You’ve told me before that you remember our first meeting was me kicking your bike and you punching me. But I don’t remember that.
In early childhood there was no chance of us hanging out. I was getting beat up a lot.
I moved away from the neighborhood in fifth grade, came back for high school. That’s where I meet John. We were all ditching school. He was a runaway and I let him move in with me. You were soon in the same boat. You and John had the common cause of rebelling against your parents and running away.
You lived with me a little bit. But my mom was getting sick of people staying over. You were the one that told me John was having sex with my sister.

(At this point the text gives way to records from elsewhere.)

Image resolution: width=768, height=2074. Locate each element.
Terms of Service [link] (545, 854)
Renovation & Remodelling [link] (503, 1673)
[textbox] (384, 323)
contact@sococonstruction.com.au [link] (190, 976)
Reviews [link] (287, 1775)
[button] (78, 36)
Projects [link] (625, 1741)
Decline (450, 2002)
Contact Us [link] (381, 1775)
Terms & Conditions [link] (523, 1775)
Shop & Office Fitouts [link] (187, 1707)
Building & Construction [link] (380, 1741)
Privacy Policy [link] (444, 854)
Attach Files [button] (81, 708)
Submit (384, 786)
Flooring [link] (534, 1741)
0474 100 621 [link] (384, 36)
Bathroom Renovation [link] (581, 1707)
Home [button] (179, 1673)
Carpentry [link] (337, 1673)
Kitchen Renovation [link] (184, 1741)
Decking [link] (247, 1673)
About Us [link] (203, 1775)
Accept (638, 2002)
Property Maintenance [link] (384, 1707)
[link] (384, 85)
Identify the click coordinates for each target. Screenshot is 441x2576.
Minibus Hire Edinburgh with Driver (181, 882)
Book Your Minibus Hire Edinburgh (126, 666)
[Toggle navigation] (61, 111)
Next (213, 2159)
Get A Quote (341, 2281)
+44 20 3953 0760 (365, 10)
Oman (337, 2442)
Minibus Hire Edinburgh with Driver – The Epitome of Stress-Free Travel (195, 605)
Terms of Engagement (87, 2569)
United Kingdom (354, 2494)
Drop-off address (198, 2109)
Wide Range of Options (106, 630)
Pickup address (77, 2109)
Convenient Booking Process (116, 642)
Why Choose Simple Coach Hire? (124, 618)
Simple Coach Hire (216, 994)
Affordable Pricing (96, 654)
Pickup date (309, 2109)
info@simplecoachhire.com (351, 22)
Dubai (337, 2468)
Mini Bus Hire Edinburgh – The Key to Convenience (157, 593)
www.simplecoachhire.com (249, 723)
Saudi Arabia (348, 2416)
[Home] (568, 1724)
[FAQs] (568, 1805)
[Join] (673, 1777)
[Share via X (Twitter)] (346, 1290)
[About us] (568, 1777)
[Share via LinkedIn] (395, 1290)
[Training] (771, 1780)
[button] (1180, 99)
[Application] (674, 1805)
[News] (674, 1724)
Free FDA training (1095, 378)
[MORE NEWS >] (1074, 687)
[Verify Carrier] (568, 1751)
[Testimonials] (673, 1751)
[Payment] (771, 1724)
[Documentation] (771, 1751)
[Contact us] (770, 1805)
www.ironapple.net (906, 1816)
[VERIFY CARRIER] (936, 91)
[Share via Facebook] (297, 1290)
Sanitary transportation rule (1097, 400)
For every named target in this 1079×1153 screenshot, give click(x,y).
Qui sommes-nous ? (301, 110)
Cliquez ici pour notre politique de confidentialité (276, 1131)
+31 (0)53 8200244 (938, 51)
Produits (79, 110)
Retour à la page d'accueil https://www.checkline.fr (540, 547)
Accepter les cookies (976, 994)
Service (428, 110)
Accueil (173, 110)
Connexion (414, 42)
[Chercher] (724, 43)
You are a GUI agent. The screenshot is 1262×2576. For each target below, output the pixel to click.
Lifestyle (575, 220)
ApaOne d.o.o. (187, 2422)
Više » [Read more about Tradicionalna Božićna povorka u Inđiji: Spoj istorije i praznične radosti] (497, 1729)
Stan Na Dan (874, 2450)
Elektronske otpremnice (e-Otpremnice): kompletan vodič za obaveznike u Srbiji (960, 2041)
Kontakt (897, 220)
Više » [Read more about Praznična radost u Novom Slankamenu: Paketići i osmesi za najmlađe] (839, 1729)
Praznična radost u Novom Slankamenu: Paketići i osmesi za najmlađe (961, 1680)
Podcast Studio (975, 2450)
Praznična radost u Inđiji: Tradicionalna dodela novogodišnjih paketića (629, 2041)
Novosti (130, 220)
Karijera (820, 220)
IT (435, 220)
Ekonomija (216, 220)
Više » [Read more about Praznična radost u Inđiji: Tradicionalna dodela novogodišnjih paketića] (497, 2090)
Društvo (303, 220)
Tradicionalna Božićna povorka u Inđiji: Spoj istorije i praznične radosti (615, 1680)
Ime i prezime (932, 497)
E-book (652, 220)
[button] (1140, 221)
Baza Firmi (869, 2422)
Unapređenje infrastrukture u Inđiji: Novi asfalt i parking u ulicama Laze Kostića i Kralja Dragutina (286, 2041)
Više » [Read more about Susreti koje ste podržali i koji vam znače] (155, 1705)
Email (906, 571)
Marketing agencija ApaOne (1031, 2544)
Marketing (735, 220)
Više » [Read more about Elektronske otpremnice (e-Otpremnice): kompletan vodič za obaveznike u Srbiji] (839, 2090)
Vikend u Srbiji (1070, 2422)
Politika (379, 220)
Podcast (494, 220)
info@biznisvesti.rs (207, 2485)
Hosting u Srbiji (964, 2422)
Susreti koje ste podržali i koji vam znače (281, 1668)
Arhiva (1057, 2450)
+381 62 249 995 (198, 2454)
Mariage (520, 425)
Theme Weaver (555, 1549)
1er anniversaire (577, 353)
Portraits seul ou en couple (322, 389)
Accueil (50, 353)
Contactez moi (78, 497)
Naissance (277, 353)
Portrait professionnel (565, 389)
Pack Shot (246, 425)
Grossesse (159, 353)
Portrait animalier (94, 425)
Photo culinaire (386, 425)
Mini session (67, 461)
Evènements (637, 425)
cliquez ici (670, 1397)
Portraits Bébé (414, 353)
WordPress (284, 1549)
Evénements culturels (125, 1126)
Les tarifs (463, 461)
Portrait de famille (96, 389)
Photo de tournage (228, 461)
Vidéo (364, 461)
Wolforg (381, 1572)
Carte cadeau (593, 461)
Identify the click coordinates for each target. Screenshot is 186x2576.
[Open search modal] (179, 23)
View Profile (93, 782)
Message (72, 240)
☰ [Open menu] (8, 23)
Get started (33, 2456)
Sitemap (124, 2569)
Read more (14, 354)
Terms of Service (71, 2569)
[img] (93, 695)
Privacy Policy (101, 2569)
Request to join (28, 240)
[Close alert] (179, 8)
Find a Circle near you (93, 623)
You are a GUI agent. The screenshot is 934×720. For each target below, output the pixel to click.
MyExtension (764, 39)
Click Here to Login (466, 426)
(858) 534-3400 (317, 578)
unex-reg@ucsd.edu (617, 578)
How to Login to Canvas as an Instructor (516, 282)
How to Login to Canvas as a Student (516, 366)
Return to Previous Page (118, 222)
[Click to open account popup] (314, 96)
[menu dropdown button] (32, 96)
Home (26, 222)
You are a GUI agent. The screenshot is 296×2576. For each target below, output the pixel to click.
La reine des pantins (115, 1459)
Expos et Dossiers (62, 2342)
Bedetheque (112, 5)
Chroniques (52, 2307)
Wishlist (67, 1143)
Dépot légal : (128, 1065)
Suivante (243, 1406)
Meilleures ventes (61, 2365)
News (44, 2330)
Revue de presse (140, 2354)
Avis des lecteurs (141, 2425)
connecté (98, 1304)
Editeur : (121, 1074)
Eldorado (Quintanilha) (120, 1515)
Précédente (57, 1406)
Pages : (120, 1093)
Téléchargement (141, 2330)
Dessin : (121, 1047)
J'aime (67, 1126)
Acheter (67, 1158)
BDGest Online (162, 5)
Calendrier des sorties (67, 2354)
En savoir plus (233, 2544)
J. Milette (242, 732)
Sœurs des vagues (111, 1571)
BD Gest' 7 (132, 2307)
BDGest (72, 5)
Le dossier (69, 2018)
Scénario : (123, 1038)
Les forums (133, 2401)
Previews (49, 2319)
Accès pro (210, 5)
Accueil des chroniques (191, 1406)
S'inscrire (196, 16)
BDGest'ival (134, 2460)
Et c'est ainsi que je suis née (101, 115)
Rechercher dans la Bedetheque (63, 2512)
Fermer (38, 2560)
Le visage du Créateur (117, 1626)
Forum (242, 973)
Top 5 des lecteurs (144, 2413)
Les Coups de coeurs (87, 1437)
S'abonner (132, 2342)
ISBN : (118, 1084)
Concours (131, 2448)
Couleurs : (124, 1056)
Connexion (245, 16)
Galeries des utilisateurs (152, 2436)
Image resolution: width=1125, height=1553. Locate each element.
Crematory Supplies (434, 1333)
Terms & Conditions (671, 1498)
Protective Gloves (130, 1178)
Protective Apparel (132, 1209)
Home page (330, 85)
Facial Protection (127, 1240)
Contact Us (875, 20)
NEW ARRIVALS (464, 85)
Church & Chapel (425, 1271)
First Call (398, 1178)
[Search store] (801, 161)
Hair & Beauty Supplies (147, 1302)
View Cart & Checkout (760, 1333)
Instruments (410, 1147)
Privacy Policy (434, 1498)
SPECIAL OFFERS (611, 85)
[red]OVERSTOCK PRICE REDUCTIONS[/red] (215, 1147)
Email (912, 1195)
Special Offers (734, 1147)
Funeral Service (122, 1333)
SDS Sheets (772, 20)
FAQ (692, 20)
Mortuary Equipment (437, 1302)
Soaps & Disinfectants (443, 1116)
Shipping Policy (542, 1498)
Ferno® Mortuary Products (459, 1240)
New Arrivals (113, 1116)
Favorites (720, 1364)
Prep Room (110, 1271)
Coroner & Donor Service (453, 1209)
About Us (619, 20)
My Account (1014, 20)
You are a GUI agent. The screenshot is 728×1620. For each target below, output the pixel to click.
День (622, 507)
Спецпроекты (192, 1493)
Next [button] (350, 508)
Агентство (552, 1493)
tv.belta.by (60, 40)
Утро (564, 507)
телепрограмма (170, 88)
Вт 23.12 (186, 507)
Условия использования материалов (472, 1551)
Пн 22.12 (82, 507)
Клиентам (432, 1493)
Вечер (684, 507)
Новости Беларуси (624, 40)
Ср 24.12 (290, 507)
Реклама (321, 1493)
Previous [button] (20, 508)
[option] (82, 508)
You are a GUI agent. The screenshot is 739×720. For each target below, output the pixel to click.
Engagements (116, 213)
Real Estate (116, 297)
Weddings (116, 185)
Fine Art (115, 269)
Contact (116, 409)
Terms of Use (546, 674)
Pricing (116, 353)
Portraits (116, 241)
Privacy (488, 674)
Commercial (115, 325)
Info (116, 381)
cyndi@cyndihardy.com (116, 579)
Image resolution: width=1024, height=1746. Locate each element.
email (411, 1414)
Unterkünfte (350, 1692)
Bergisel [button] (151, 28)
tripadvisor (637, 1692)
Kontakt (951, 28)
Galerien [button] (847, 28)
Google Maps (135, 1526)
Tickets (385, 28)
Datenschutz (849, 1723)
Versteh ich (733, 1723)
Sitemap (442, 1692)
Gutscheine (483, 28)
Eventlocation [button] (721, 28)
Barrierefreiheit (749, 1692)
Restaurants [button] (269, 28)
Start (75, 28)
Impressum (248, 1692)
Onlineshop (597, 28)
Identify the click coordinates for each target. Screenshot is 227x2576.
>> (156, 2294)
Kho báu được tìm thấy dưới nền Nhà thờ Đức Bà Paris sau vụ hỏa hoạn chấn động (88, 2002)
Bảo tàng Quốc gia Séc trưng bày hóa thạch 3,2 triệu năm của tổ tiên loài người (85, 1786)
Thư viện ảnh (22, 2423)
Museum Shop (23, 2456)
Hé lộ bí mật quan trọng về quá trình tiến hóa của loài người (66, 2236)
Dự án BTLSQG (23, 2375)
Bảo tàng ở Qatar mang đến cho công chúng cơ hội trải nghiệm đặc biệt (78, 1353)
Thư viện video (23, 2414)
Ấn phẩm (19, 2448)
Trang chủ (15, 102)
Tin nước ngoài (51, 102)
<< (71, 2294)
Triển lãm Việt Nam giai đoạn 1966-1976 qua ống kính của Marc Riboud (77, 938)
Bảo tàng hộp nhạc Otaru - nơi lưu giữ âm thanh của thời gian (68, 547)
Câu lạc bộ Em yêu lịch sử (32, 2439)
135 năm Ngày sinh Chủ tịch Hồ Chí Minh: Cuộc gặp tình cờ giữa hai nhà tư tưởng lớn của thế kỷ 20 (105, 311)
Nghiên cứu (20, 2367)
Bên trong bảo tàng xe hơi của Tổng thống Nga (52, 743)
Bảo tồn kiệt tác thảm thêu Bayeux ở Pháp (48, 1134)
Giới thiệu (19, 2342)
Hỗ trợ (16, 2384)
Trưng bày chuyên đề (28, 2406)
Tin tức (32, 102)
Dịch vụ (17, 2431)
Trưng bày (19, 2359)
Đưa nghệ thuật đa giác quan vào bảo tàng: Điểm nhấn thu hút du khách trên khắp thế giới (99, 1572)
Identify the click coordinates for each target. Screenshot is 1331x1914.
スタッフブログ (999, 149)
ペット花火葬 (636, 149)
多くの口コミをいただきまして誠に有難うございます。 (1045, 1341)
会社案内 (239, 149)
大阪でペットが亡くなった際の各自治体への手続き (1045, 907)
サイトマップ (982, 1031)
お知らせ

You lived on the roof at California and Devon and drank lots of vodka. You were generally miserable at that time. Your father found you on the street and dragged you home and handcuffed you to a pipe. Nobody knew what to do with you then. You were drunk all the time, very self-absorbed.
You and John hitchhiked out to California. I gave you a flute to sell, to get some money. But it was too much so you threw it away along with everything else. After you guys came back there was this big group dynamic. Huge numbers of people hanging out. I always had the line on everybody. I would hang out with Albert and he would know what happened to you. You would know what happened to Tim. Everybody knew everything.
Then we split into two groups. There were the dirtbags and the overlords. I remember specifically a conversation we were having in the laundromat. You were talking about what would make a good leader and you elected me, but you were actually the leader. That was the perception. The overlords made a comic book about us. I still have it.
I remember you getting your first tattoo. That led to many sleeveless days. You wrote a lot. I would write too. You would pick two or three lines out of my various poems that you might like. I think you’ve always been one to tear down other people.
I was put in the hospital when I was sixteen. You and Joe and Pat wrote me letters. When I got out we were going in different directions. You were moving out of the drug scene, toward high school. We made a pact not to do drugs but I didn’t take it seriously.
In high school you were doing more things. You joined the chess team. You had your little side dramas because you were hooking up with one of the staff members in the group home you lived in. We didn’t hang out that much. You were reading all these books on Bhuddism. You were all about higher-consciousness. At some level you were probably more grounded. You were very quiet at that point. You did a lot more listening. Next time you were social was much later.
I remember you came to wake me up every day for my last few months of high school. I was about to be kicked out for truancy. You made it some kind of decision. Took some kind of responsibility that it had to be done. But you weren’t acting like a friend. You wouldn’t hang out. You were actually very parental, paternal at that time.
It was something I didn’t want to do. To this day I would never have done that. I didn’t want to graduate high school. I slept through finals and they still passed me. I shouldn’t have bothered with high school; I wasn’t into it. I didn’t learn anything. I should have just got a job. I enjoy work more than I enjoy school.
Overall, I would say most of what I like about you is who I knew in high school. Afterward there’s a lot less to relate to. Then you were into this idea of everybody. How can we help everybody. Now I would say over all the years a lot more of you is for self, Steve for Steve. This doesn’t include the last couple of years, where you’ve transitioned and become political.